# Using www/joomla31 with PostgreSQL?



## rihad (Sep 17, 2013)

According to Joomla!'s website, it supports running with PostgreSQL in versions 3.x. But FreeBSD's port of it, www/joomla31, is set up to run with MySQL only. Will it ever be fixed to allow the choice of which database you want to use? I tried contacting the port maintainer nivit@FreeBSD.org, but get this error:


```
<nivit@FreeBSD.org>: host mx1.FreeBSD.org[8.8.178.115] said: 550-5.3.2 Service currently unavailable
```


----------



## fonz (Sep 17, 2013)

rihad said:
			
		

> ```
> <nivit@FreeBSD.org>: host mx1.FreeBSD.org[8.8.178.115] said: 550-5.3.2 Service currently unavailable
> ```


I've seen this before. Your e-mail should still be delivered, but it may take a while.

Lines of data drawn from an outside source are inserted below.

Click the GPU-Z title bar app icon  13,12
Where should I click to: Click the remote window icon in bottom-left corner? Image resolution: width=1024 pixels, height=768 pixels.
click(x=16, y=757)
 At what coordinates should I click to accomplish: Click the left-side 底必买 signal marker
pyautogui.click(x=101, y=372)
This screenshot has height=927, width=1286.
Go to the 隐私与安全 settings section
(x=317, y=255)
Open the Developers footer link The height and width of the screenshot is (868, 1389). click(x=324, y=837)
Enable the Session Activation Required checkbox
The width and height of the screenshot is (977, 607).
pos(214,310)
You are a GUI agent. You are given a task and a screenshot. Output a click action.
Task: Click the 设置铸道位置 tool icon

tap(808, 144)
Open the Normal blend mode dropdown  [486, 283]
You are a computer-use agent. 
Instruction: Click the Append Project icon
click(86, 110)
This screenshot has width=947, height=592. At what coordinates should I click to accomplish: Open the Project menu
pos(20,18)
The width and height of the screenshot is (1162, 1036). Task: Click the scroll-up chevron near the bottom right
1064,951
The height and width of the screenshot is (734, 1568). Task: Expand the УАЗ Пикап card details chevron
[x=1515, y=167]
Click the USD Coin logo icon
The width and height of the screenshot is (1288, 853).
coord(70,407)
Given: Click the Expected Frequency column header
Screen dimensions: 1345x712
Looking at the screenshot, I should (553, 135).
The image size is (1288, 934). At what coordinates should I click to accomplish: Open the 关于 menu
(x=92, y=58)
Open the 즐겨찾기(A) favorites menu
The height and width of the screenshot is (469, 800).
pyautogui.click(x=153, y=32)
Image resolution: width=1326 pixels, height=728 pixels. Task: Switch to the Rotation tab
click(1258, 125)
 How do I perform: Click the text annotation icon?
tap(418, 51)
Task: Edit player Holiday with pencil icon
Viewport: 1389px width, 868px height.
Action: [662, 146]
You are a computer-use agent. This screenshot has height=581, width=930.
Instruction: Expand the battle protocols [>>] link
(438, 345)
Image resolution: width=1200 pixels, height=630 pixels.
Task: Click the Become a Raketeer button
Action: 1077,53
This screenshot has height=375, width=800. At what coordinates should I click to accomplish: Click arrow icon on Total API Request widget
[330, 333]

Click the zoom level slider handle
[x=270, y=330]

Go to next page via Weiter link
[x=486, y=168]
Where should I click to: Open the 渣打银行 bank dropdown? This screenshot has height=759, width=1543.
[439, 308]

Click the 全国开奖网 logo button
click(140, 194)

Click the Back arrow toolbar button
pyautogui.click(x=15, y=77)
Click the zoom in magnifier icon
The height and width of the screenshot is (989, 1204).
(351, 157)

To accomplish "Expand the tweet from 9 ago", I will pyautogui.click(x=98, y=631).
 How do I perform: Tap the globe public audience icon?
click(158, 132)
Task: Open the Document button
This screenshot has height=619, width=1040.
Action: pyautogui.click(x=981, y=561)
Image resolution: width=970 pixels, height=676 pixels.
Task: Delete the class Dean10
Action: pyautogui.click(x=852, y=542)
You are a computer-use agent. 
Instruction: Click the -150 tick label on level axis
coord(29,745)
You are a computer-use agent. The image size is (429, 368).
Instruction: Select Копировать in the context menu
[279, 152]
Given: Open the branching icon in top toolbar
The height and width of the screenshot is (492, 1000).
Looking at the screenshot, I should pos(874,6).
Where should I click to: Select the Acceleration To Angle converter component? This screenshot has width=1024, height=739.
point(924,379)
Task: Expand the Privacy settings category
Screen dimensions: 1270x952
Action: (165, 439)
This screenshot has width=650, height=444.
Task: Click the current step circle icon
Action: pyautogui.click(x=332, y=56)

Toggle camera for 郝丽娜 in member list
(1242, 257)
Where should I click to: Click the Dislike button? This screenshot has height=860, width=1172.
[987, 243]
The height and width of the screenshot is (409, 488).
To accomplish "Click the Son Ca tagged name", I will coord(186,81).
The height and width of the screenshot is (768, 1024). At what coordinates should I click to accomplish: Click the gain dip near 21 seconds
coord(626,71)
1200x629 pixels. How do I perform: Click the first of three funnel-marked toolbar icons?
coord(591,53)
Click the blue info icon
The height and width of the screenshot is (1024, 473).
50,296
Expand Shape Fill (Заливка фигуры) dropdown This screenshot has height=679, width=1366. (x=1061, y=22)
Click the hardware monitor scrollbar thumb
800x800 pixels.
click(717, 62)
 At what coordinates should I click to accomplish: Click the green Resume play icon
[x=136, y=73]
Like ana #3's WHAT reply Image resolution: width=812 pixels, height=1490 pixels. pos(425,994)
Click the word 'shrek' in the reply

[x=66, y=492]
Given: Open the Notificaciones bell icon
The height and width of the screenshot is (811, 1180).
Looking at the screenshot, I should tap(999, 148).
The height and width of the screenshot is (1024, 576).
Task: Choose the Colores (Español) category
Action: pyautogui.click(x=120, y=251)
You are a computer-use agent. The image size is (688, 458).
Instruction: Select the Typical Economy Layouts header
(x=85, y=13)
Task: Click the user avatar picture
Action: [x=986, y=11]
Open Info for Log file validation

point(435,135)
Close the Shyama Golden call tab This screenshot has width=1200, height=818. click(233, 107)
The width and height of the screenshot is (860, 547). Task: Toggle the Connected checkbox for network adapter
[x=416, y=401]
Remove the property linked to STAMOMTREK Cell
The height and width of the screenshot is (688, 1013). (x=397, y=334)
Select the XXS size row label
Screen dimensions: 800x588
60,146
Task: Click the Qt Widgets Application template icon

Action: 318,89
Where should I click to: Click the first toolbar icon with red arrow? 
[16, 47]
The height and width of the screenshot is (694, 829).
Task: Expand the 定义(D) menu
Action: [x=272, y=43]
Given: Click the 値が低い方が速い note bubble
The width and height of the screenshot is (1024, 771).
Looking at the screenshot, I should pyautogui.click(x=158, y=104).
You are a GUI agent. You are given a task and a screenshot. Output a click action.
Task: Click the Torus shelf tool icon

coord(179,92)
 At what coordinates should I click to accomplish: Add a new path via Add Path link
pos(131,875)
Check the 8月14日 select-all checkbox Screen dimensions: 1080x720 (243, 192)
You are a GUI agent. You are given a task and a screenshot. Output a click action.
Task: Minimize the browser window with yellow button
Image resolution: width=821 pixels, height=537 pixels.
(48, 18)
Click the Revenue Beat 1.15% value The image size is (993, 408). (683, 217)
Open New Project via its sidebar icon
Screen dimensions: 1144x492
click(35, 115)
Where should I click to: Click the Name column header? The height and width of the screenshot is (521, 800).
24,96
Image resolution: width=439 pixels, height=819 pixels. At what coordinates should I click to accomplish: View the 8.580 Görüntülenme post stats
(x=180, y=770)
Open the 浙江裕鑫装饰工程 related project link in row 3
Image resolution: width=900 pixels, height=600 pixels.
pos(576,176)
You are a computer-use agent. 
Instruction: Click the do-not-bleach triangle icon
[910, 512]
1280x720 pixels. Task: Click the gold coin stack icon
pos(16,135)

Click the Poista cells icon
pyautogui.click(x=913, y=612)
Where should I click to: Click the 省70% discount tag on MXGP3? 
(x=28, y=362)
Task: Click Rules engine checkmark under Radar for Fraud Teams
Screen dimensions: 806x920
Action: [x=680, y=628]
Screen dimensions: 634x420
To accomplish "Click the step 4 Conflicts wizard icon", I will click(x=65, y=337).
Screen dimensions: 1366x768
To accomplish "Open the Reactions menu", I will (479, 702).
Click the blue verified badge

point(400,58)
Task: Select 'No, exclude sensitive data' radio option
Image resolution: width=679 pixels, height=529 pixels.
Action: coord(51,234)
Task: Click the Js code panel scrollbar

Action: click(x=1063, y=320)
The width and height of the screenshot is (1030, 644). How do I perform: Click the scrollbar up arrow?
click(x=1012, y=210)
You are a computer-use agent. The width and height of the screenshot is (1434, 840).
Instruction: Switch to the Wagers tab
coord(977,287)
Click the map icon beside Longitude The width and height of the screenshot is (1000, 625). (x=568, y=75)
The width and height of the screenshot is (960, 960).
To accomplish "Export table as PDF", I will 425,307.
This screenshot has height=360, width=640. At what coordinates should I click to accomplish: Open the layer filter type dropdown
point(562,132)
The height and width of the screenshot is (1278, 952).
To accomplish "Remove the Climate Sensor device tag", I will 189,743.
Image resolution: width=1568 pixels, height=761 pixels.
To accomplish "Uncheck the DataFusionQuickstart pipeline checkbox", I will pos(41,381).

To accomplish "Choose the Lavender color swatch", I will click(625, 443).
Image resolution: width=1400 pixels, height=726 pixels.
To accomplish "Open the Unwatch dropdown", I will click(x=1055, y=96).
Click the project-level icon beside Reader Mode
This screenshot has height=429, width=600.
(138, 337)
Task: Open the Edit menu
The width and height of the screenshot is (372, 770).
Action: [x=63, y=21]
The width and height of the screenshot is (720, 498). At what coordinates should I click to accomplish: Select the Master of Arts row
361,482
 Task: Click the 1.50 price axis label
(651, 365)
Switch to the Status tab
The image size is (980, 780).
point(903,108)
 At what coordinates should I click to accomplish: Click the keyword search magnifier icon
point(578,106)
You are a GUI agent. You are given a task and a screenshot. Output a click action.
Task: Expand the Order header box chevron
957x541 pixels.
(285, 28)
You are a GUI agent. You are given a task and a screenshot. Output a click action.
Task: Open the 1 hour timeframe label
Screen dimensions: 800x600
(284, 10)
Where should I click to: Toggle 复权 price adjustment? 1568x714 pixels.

I can't remember off the top of my head why this happens.


----------



## DutchDaemon (Sep 17, 2013)

I'd say greylisting, but that should be done using a temporary error (4xx), not a permanent one (5xx). This is a classic bounce.


----------



## rihad (Sep 18, 2013)

Yup, I sent the error message to postmaster@freebsd.org, and this is what they replied:



> The sending server had been blacklisted due to repeated spam abuse.
> We'll unblock temporarily and closely monitor to make sure nothing
> untoward originates from that source.  Sorry for the inconvenience.
> 
> -- Sahil Tandon



After which I once again resent my mail to nivit@freebsd.org

I wonder if there are less intrusive ways to deal with excessive spam than blocking access from literally millions of users using popular mail services that mail.ru (or gmail.com) are.


----------



## ShelLuser (Sep 18, 2013)

rihad said:
			
		

> I wonder if there are less intrusive ways to deal with excessive spam than blocking access from literally millions of users using popular mail services that mail.ru (or gmail.com) are.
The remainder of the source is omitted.